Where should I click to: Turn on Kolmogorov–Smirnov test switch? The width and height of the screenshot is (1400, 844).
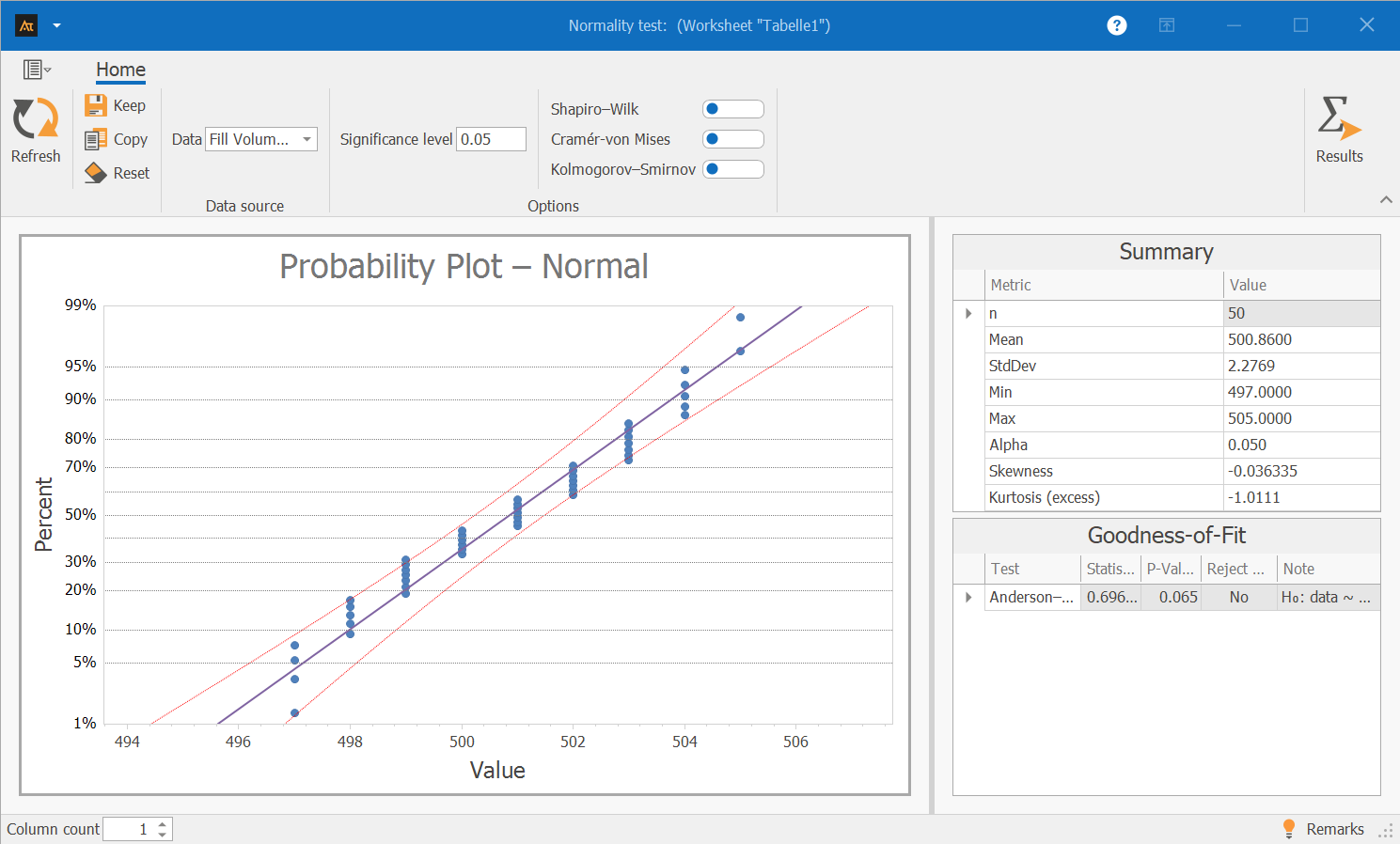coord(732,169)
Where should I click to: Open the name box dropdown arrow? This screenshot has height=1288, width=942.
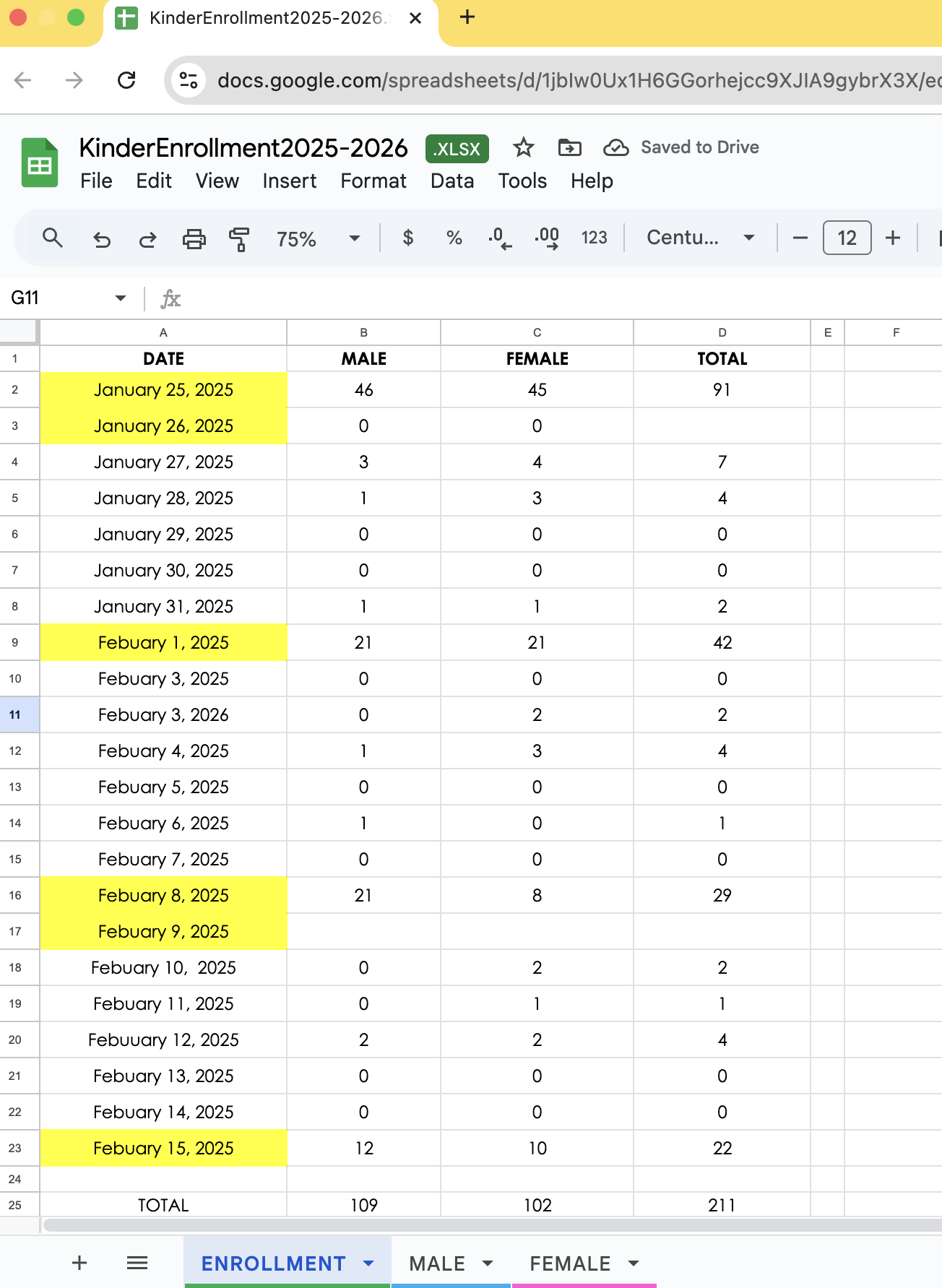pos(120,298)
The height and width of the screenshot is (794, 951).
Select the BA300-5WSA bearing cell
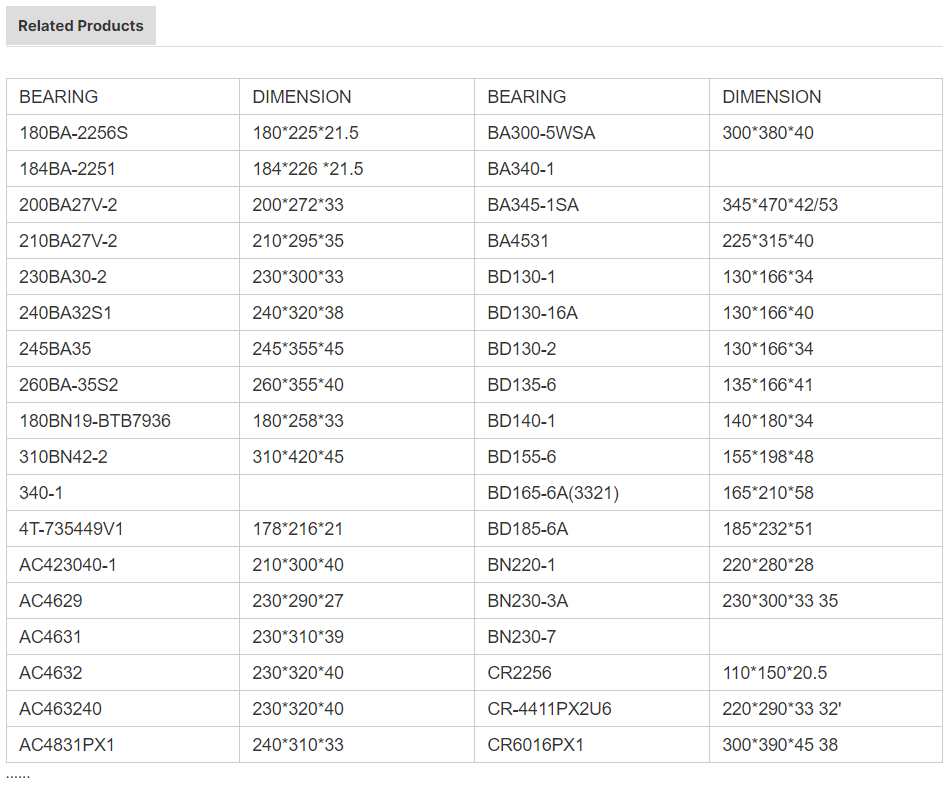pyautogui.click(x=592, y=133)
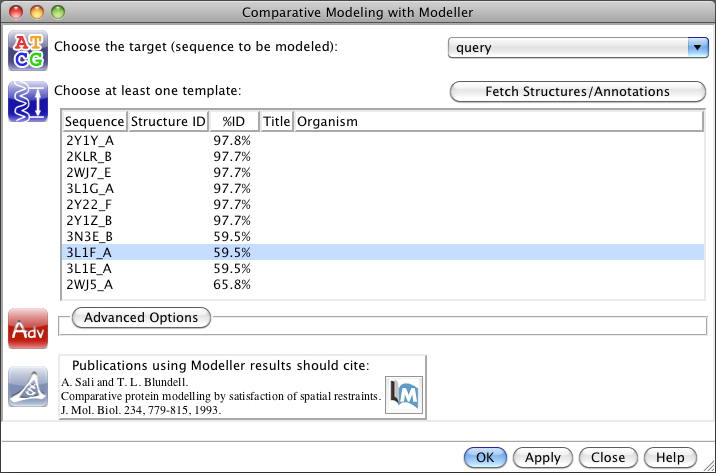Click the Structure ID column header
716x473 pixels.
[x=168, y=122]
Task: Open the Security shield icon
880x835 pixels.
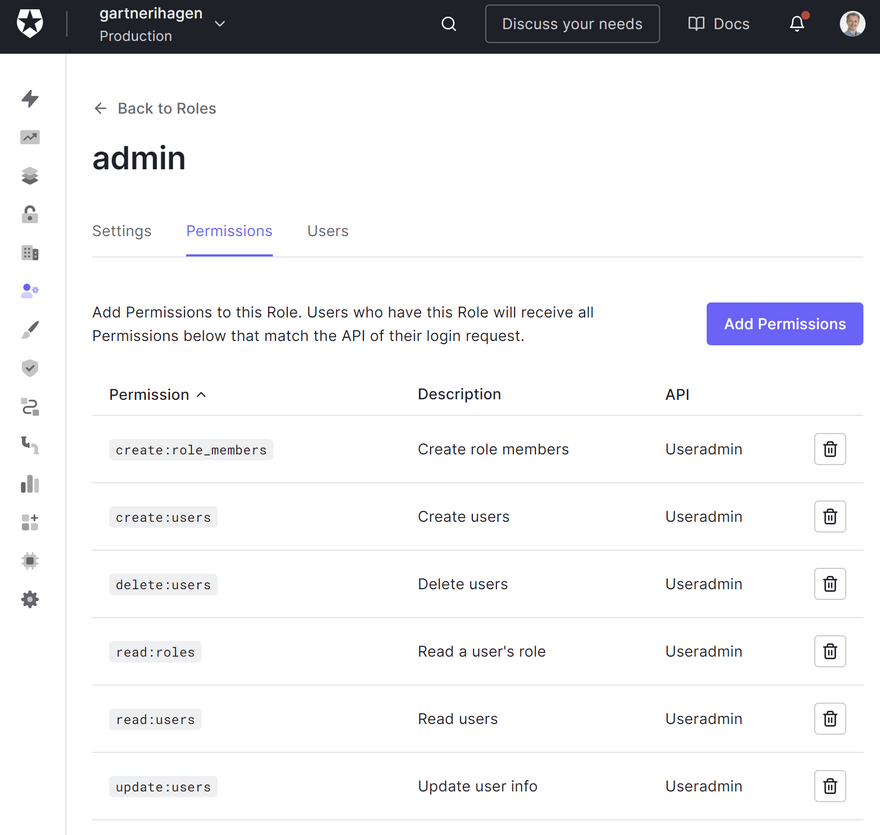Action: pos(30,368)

* * * * * * * * *

_Problem statement_.
From the line that contains "Task: Open the Security shield icon" to the last line of the data above, inclusive, transcribe every line exactly and only those lines, omitting pictures.

_Answer space_.
Task: Open the Security shield icon
880x835 pixels.
Action: pos(30,368)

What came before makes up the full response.